Texte : Paul van der Zalm

Un ordinateur aurait-il pu écrire cette chronique ? Un ordinateur peut-il créer de l’art ? Sommes-nous des humains ou des danseurs ? Quelques questions qui pourraient vous venir à l’esprit en écoutant le nouvel album Raw Data Feel du groupe Everything Everything, sorti aujourd’hui. Bien qu’il s’agisse déjà de leur sixième album, cela ne nous rend pas moins curieux, car ce quatuor sait toujours nous surprendre agréablement. En 2017, par exemple, ces quatre-là ont réussi à nous surprendre avec l’album hallucinatoire Fever Dream, après quoi ils ont semblé se rapprocher de Radiohead en 2020 avec Re-animator.

Tout aussi surprenant, le cadeau de Noël 2019 sur lequel cinq chansons antérieures ont été revisitées avec le No.6 Orchestra. En raison du Covid, une tournée pour la sortie de Re-animator n’était pas envisageable, à part quelques rares représentations en 2021 avec leurs bons amis de Foals. Mais au lieu de jeter l’éponge, ils se sont en fait ressaisis et ont mis toute leur énergie dans l’enregistrement de Raw Data Feel. Non seulement ils ont expérimenté, mais ils ont également produit eux-mêmes l’album pour la première fois, avec un rôle majeur pour le guitariste Alex Robertshaw.

Raw Data Feel n’est absolument pas un album conceptuel, mais la transformation de l’adversité en expérience positive peut être considérée comme un fil conducteur. Cela donne à l’album un ton optimiste, bien que les paroles portent principalement sur ce que signifie être humain et comment y faire face. 

Souvent, les paroles sont inimitables et chacun peut en donner sa propre interprétation.
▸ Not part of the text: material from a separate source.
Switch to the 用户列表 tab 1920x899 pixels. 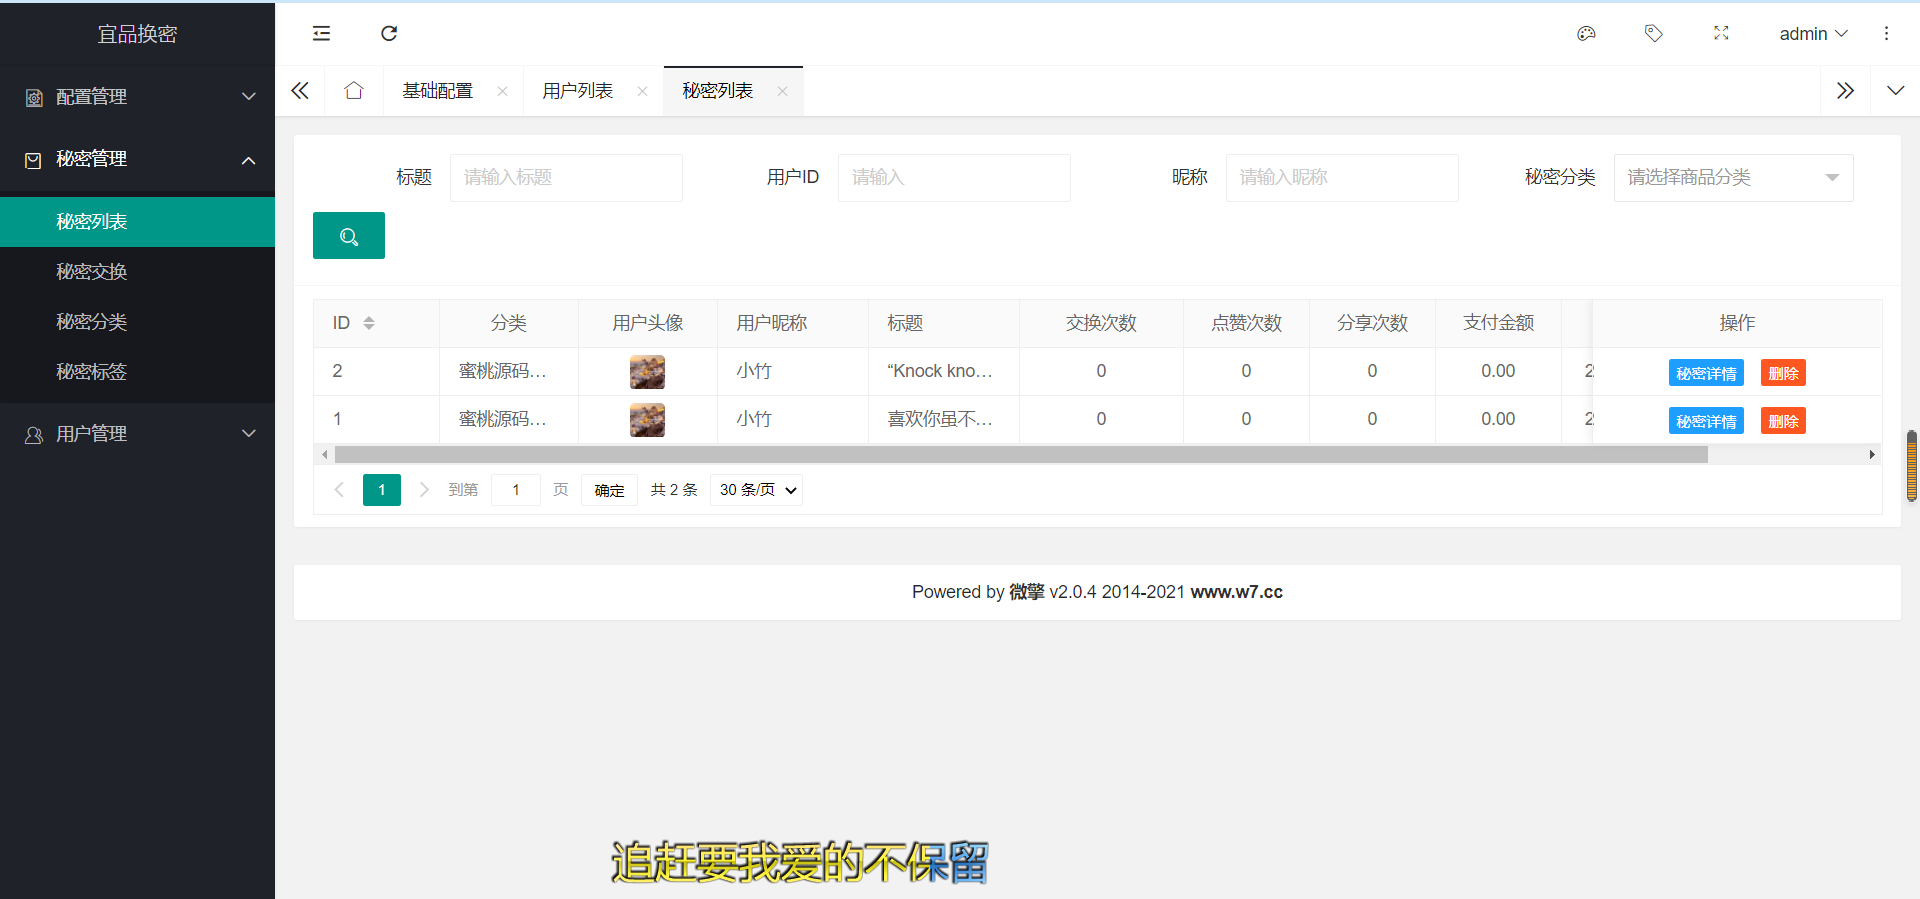pos(577,91)
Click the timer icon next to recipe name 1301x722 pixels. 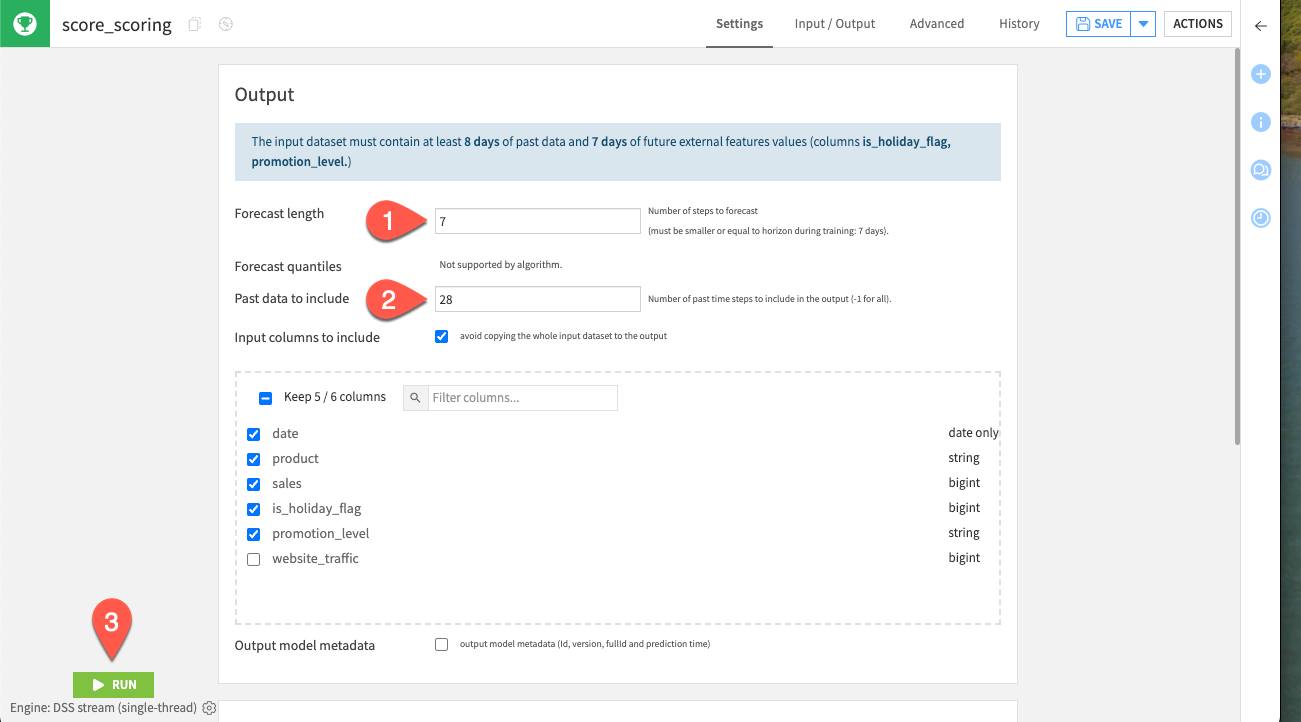[x=225, y=23]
C’est particulièrement vrai pour la chanson de clôture « Software Greatman » : pour cette chanson, le chanteur-compositeur Jonathan Higgs a fait abstraction de ses propres pensées pendant un certain temps et a alimenté un programme informatique avec, entre autres, l’histoire classique de Beowulf, la sagesse de Confucius et les conditions de LinkedIn, puis a traduit le résultat en paroles. Mais au sens large, cela s’applique également à l’ensemble de l’album ; selon le batteur Michel Spearman, le titre de l’album fait référence à l’expressivité « venant directement du cœur, de l’identité plus que de l’ego », comme le courant de conscience que nous connaissons dans la littérature moderne. Il en résulte des textes tragicomiques, par exemple dans « Bad Friday », le premier prélude à l’album en février de cette année :

« You must have bust me out of my head I’m wondering // How did I get this, blood all over me? // I got the pictures here on my phone mmmm // I can’t remember // (Was it a Friday night?) Was it a Saturday night? »

ou prenez les lignes suivantes de « Pizza Boy » (appuyées par une vidéo live) :

« But time is fun when you’re just having flies, we can never go back // I’ll have a coke // I’ll have a Pepsi now // You are afraid // That you’re a Pizza Boy ».

Bien que l’instrumentation de « Bad Friday » soit clairsemée (presque a capella), elle reste musicalement représentative. Tout d’abord, l’ensemble de l’album s’appuie étonnamment souvent sur des rythmes disco comme on en a rencontré récemment, par exemple, avec Working Men’s Club. Et puis, bien sûr, il y a le falsetto caractéristique de Higgs, utilisé ici en staccato, mais dans « Born Under A Meteor(!) » étiré sur un fond de guitare slide et rock. Les éléments qui reviennent régulièrement sont les questions-réponses dans les voix et les chœurs. Et puis il y a l’empilement astucieux d’instruments et de sons qui rendent les chansons passionnantes. Ceci est renforcé par le fait que les chansons ne suivent pas tellement les structures traditionnelles des chansons, mais sont plus narratives par nature. Il y a également suffisamment de variations : « Metroland Is Burning » commence de manière simple, mais devient plus complexe par la suite, « Leviathan » commence et se termine par des dissonances, mais reste mélodique entre les deux, avec des voix jazzy. Des chansons comme « Shark Week » et « HEX » sont un peu plus expérimentales, tandis que « Kevin’s Car » est douce-amère et se rapproche d’un artiste comme Rufus Wainwright.

Le single « Jennifer », également sorti aujourd’hui, est considéré par les membres du groupe eux-mêmes comme une incursion dans le soft rock californien baigné de soleil. L’intro est un peu comme ‘Take On Me’ de A-ha. La phrase clé ici est  » Try it again / try it another way  » et c’est pourquoi Everything Everything reste magnifiquement non conventionnel.